Writers know they have to learn grammar. At least some grammar. Back in the day, the only hope of publication for writers was to get their novel picked up by a traditional publisher. And back then, little to no emphasis was ever put on the need for a writer to learn grammar, self-edit, polish his manuscript, or hire a professional copyeditor. There were in-house editing teams waiting to do the unpleasant task of cleaning up the undoubtedly messy manuscript.

But in this new era of self-publishing, which also sees severe competition for the few slots in a big publishing house’s catalog, writers are expected to present perfectly edited manuscripts. Those who submit error-ridden novels to agents or publishers are often rejected without hesitation. Those who self-publish books full of mistakes get dinged by negative reviews.

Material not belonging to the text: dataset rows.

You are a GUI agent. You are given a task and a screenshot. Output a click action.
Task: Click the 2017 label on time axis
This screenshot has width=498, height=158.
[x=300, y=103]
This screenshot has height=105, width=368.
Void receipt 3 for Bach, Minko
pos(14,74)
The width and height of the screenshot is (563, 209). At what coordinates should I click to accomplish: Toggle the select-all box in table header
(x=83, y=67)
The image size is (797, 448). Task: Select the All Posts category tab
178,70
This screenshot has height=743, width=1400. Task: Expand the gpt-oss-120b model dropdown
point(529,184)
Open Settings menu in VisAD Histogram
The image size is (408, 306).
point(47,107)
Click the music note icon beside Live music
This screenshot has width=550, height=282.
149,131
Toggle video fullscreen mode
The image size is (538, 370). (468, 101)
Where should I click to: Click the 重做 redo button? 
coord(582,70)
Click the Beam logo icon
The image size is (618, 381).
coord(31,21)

Why Self-published Authors Should Learn Grammar

But why should a writer take all that time to learn yucky grammar? Who really needs to know what a predicate or participle is? Can’t writers just learn to write well by reading well-written books? Maybe you are thinking it’s worth the money to give someone else that unpleasant task of cleaning up your mess.

Although one can certainly defer all that tedious grammar correction to a professional editor for hire, the more a writer learns to write well, the better off she will be – financially and creatively. Not knowing how to correctly structure sentences is a liability.

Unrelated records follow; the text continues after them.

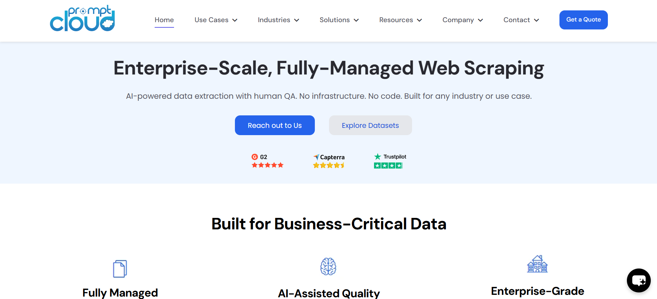The width and height of the screenshot is (657, 299).
Task: Click the Explore Datasets button
Action: coord(370,125)
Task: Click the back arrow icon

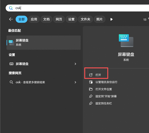Action: click(11, 19)

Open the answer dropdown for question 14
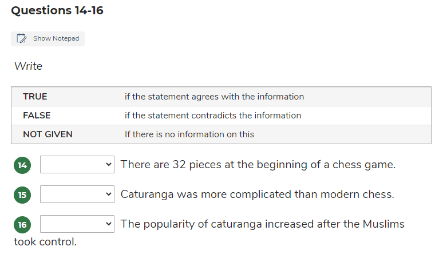tap(77, 165)
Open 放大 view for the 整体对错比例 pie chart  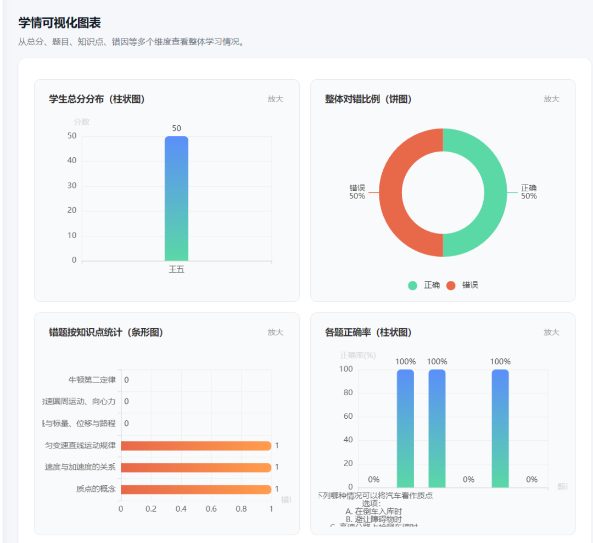coord(551,99)
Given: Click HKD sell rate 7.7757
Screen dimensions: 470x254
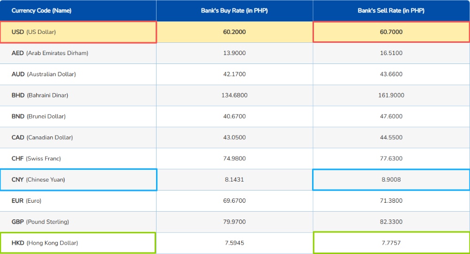Looking at the screenshot, I should [391, 243].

My eighth-grade English teacher repeatedly pounded his students on the head with this aphorism: “Say what you mean. Don’t say what you don’t mean.” When writers lack knowledge of correct grammar, punctuation, spelling, and word usage, they often end up saying what they don’t mean. Which is counterproductive and often wastes time.

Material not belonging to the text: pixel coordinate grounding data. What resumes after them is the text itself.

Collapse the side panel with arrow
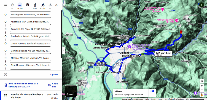Image resolution: width=207 pixels, height=100 pixels. tap(64, 50)

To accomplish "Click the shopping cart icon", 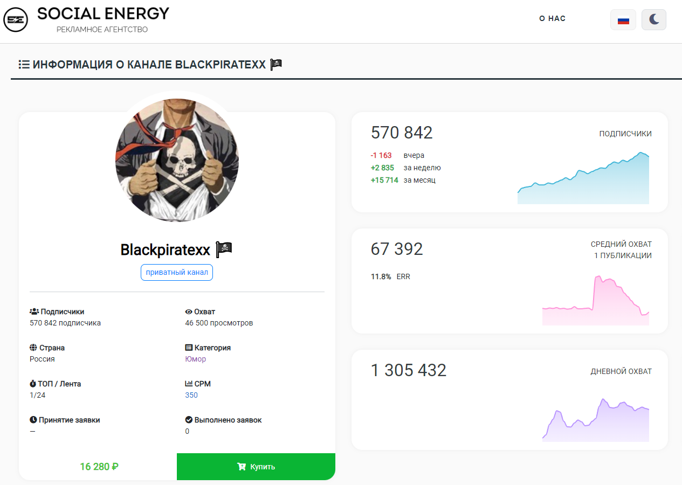I will [242, 467].
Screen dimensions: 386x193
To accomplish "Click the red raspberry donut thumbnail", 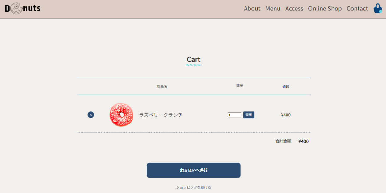I will (121, 115).
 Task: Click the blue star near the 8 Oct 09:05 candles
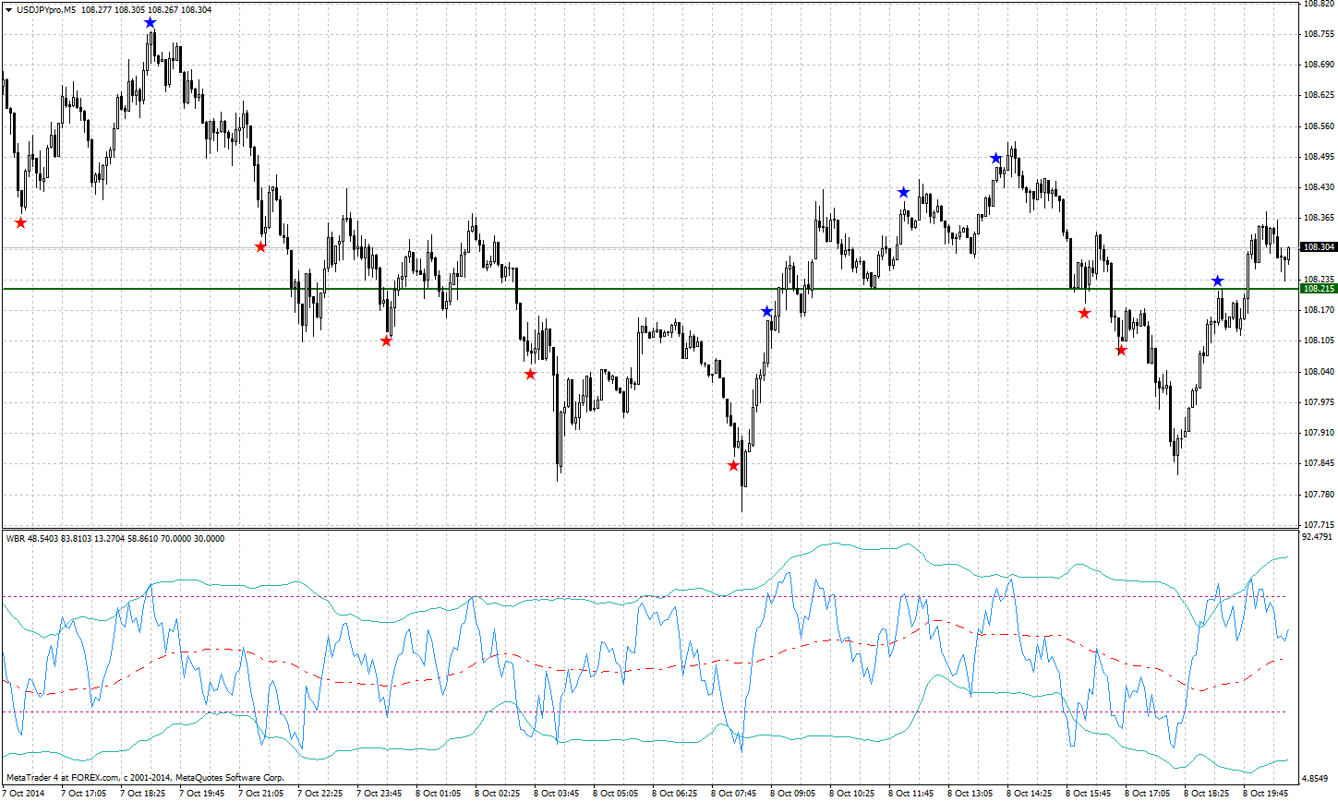(766, 311)
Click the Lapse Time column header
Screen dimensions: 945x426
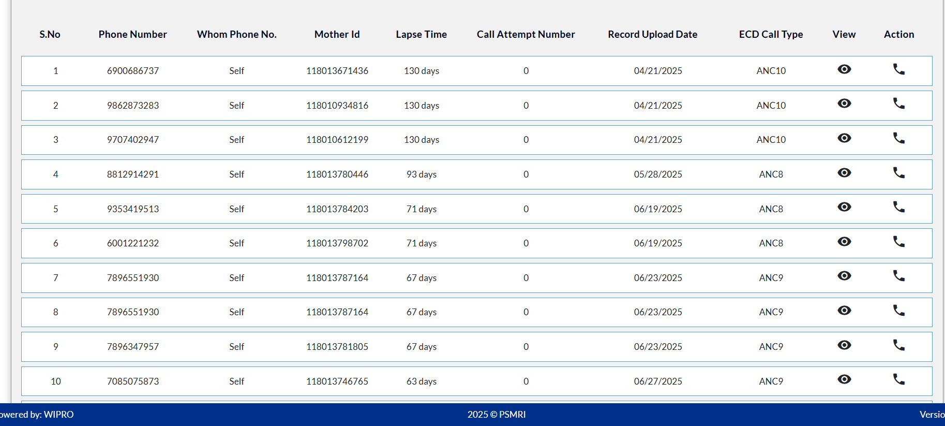click(x=421, y=35)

Are There “Rules” for Fiction Writing?

In my work as a full-time copy editor and writing coach, I critique and edit more than two hundred partial or complete manuscripts a year, from clients in six continents. That’s a lot of diverse writing I examine, in just about every genre. But although these works are very different from each other, I see time and again many of the same grammar and sentence structure mistakes. The same words appear again and again misspelled or misused.

Not all questions about grammar are simple, and often there are grey areas and situations that are matters of style. This becomes an even greater component when dealing with fiction, which introduces elements of characterization, regional speech, and creative writing style.

Most writers want to “follow the rules” of grammar, yet don’t want their style encroached upon. However, the more a fiction writer knows and understands the rules of grammar, the better equipped she will be to write well – and to make sound decisions regarding when or if to break the “rules.”

Aside from the obvious reason for becoming a proficient handler of language (you’re a writer, after all, and language is the tool of your craft), learning grammar will make your job easier and your writing much better in the long run. And those are goals, it seems, most writers would embrace and strive for.